简体   繁体   中英

How to use not concrete type for generic variable in swift?

As I have learned from internet and Xcode you can't do something like this:

protocol Foo {}

class Bar<T: Foo> {

}

class A {
    var some: Bar<Foo>! // this one
}

because types for generic variables must be concrete. How to bypass that restriction? The easiest way seems to use another protocol, for example B , then change Bar<Foo> to B , and then all the classes that inherits from Bar must implement protocol B , but it's seems not very convenient, so maybe another ways? Or maybe someone knows, would Swift support not concrete generics in future? Because as seen in Kotlin, this is not something that can be done in programming languages

I have an example, let say you want to implement Injection with a nice way.

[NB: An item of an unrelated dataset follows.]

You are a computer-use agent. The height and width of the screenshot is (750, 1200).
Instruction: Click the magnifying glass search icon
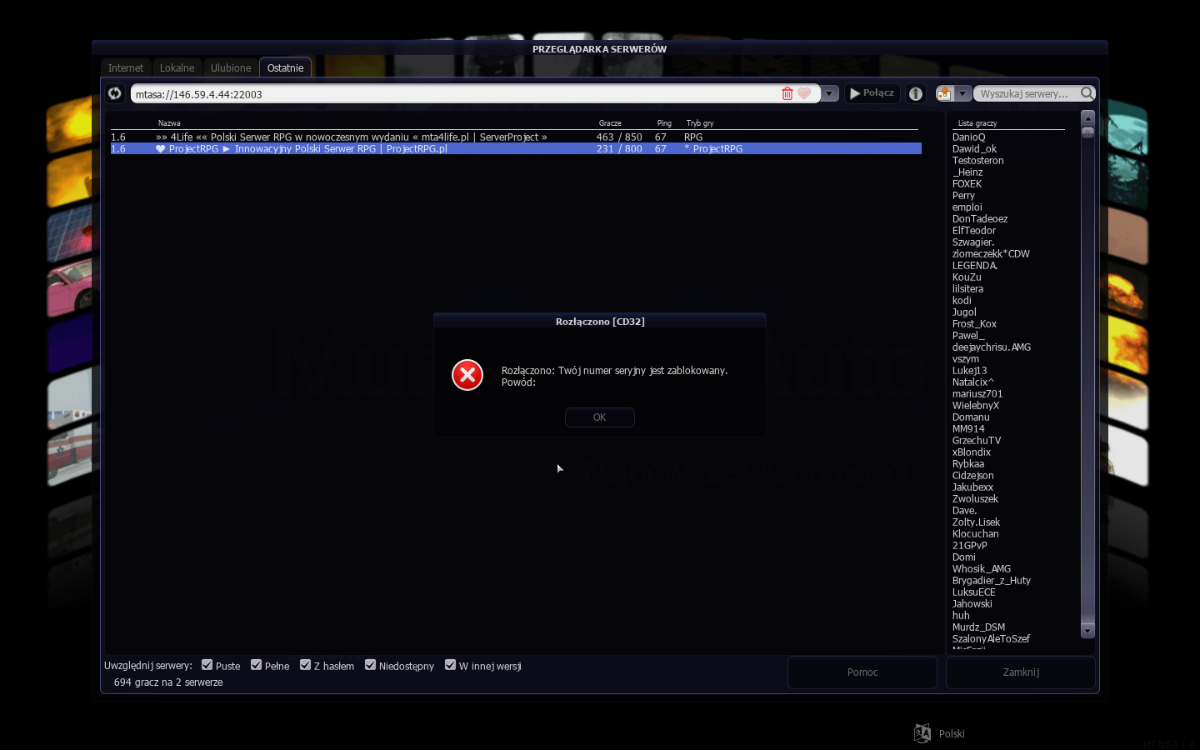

class Injectable<T: ServiceProtocol> {
  let type: ServiceProtocol.Type { return T.self }
  var value: T!
}

Then use something like

class ViewModel {
   let serviceA = Injectable<AbstractNetworkService>()
}

class DependencyProvider {
   ...
   func injectDependencies(into object: AnyObject) {
      // Here you would use a Mirror of object, go through every Injectable,
      // and set their values.
   }
}

That is nice because you can register an actual class for an AbstractNetworkService (a protocol), but Swift won't let you do that.